Agents Conference Success Story: Elizabeth Black

The 2012 WLT Agents Conference is now open for registration! Click here to learn more. And in the meantime, check out this conference success story!

By Elizabeth Black

On June 2, my agent called with the news every first-time author longs to hear.  Mollie had sold my novel, The Drowning House, to Nan A. Talese/Doubleday.  For excitement, the experience was right up there with the birth of my two daughters.  My life as a writer has had its twists and turns.  But the road to publication led straight from the 2009 Agents and Editors Conference.

I arrived in Austin knowing nothing about the process of selling a novel.  I’d never even queried an agent.  Fortunately, I’d signed up for the Friday pitch session.  Agent Scott Hoffman provided the information we all needed.  The question was, could I do it?  Could I describe The Drowning House in a way that would interest an agent in less than two minutes?
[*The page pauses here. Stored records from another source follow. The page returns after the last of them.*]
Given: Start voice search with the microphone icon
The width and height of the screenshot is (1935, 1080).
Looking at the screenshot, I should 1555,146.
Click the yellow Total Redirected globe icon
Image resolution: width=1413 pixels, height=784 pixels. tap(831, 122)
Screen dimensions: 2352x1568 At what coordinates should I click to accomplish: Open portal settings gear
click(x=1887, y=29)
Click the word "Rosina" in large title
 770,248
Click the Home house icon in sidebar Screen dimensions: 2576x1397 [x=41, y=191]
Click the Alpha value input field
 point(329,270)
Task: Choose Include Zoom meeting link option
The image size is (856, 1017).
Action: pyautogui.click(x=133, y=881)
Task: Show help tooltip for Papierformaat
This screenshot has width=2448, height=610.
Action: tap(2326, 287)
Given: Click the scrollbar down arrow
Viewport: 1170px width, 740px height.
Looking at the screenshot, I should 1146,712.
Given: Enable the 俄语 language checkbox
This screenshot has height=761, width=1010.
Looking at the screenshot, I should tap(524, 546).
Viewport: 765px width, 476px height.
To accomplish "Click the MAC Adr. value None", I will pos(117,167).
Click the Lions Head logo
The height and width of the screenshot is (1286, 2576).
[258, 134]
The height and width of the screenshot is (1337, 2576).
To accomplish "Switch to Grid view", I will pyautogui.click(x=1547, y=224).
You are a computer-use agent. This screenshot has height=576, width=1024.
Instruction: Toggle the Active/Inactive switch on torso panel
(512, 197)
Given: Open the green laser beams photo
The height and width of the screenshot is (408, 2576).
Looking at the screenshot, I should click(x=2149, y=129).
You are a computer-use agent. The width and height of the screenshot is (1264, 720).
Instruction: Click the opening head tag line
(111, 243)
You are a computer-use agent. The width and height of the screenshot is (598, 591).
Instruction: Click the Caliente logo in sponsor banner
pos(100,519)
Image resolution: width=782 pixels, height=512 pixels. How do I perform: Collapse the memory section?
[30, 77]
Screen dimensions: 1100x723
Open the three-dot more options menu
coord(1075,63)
That night, I struggled to write my pitch.  Midnight found me in the shower trying to memorize what I’d written so I could deliver it naturally the next day during my 15-minute interview with Mollie Glick of Foundry Literary+ Media.  Scott had advised us to prepare the pitch in two parts, so that if an agent expressed interest, we could add to what we’d already said.  But when Mollie listened, then nodded and told me to go on, my mind went blank.  I had to pull out my notes and read.

Mollie asked me to email her my first 50 pages together with a note reminding her where we’d met.  During the conference, three other agents eventually asked to see pages.  Over the next few months, one never responded, another (graciously) declined to read further.  Two asked for the whole manuscript.  Shortly after that Mollie said she’d like to represent me.

Mollie is herself a former editor, and when she says she’s hands-on, she means it.  We spent almost two years making revisions to The Drowning House, beginning with some  larger changes (like eliminating a plot line to allow other key elements to emerge) and proceeding through two line edits.  I’m a single mother with a full-time job, and my older daughter was married last fall, so it was a busy time for me.  And of course, Mollie had many other projects in the works.  Still, she always responded to my emails, and I always knew where I stood with her.

This spring, she told me she thought we were ready to go.  The bidding happened very quickly.  Several editors expressed interest, but when Nan made her offer, we agreed that she was our ideal editor for the book.  Here’s what appeared in Publishers Weekly:

Debut

Elizabeth Black’s THE DROWNING HOUSE, the story of a young woman born and reared on the island of Galveston, Texas who returns to the island for the first time after a personal tragedy and discovers the true story behind the charismatic family who owns the grand mansion across the street from where she was raised, and the legend of Stella Canaday, a young girl said to have drowned during the Great Hurricane, hung by her long hair from the chandelier in the drawing room, to Nan Talese and Ronit Feldman at Nan A. Talese, in a pre-empt, by Mollie Glick at Foundry Literary + Media (NA).

I hadn’t thought any further ahead than that moment.  But of course, it was only another beginning.